Aby uspokoić zamieszki, policja ujawniła dane 17-letniego sprawcy. To urodzony w Wielkiej Brytanii syn imigrantów z Rwandy.

„Nie miejcie wątpliwości. Ci, którzy brali udział w tej przemocy, stawią czoła pełnej mocy prawa. Policja będzie dokonywać aresztowań, pojawią się zarzuty i wyroki skazujące. Gwarantuję, że ci, którzy brali udział w zamieszkach — czy to bezpośrednio, czy podżegając do przemocy w internecie, pożałują swoich działań” — powiedział w niedzielę 4 sierpnia w wystąpieniu prasowym Keir Starmer, premier Wielkiej Brytanii.

Premier podkreślił, że „wszyscy ludzie w tym kraju mają prawo do bezpieczeństwa”. Potępił „bezpodstawne ataki na społeczności muzułmańskie, meczety, nazistowskie saluty na ulicy, ataki na policję, bezmyślną przemoc i rasistowską retorykę”. Stramer podkreślił też, że nie będzie stronił od „nazywania tego tym, czym jest”: „To nie żadne protesty, to skrajnie prawicowy bandytyzm” – powiedział.

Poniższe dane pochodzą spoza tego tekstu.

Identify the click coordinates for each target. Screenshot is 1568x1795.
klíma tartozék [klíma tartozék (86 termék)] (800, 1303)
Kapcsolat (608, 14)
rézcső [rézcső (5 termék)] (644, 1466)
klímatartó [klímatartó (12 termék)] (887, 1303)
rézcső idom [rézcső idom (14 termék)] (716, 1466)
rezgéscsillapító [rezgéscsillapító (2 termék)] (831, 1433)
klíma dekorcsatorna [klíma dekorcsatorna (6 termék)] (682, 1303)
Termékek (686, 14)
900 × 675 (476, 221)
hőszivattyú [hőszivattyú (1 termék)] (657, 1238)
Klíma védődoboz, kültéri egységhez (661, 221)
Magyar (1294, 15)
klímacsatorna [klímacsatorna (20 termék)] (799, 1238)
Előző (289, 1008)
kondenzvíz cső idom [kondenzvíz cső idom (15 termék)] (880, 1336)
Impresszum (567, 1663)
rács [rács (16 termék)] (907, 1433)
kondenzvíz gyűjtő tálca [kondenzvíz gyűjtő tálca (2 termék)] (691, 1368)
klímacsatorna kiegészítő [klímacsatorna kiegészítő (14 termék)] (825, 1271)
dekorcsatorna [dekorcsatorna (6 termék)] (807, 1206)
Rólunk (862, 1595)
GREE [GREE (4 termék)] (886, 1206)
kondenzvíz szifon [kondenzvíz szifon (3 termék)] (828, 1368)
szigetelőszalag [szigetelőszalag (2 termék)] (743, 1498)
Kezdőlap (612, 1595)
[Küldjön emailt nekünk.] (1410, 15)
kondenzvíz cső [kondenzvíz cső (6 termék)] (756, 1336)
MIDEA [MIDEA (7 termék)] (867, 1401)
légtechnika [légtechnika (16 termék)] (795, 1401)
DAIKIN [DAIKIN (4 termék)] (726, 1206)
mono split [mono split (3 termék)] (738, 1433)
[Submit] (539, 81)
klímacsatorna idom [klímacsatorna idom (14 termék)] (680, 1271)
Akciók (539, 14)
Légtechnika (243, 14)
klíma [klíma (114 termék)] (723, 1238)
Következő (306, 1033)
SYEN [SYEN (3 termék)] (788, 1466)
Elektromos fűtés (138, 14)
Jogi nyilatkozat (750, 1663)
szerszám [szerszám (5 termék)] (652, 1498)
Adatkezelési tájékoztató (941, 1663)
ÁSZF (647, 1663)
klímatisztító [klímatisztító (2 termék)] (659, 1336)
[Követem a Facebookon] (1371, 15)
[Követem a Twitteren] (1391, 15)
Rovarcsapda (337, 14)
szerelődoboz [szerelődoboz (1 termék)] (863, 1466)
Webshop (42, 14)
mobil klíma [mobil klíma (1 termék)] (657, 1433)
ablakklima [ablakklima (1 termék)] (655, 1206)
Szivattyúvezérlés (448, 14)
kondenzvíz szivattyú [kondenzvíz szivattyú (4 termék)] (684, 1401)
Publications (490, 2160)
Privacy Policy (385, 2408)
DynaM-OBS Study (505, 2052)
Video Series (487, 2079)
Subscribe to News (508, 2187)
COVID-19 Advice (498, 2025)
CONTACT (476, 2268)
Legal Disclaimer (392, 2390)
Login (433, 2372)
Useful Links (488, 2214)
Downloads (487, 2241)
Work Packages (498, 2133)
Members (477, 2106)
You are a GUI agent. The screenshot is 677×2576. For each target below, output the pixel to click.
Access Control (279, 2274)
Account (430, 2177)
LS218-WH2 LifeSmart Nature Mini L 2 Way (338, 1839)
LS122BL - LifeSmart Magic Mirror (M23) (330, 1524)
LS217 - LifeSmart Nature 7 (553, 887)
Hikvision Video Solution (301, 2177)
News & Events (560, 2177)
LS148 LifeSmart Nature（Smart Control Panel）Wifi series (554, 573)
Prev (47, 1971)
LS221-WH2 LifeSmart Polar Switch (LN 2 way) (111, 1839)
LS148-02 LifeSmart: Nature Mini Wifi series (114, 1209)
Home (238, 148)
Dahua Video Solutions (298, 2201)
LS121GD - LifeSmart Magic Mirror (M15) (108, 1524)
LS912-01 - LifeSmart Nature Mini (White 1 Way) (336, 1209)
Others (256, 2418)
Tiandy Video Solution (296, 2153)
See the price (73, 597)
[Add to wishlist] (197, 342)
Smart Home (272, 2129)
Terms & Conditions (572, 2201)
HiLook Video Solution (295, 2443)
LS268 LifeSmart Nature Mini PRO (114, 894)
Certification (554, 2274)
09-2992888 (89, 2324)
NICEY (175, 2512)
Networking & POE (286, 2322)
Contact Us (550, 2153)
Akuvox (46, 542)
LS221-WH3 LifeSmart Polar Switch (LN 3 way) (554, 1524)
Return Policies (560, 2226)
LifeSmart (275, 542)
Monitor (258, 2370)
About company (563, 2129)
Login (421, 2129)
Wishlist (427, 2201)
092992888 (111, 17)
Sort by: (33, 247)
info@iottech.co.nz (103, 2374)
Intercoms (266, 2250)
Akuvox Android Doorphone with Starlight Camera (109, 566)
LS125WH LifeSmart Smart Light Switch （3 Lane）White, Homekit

„Do tych, którzy czują się celem ataków ze względu na kolor skóry lub wiarę: wiem, jak przerażające to musi być. Chcę, abyście wiedzieli, że ten brutalny tłum nie reprezentuje naszego kraju (...). Przestępstwo to przestępstwo i ten rząd się z nim rozprawi” – powiedział Stramer.

Na poniedziałek premier oraz ministra spraw wewnętrznych Yvette Cooper zwołali nadzwyczajne spotkanie z szefami brytyjskiej policji — donosi Reuters. W wielu miastach działają też sztaby kryzysowe. Rząd rozważa zaangażowanie armii dla wsparcia sił policyjnych.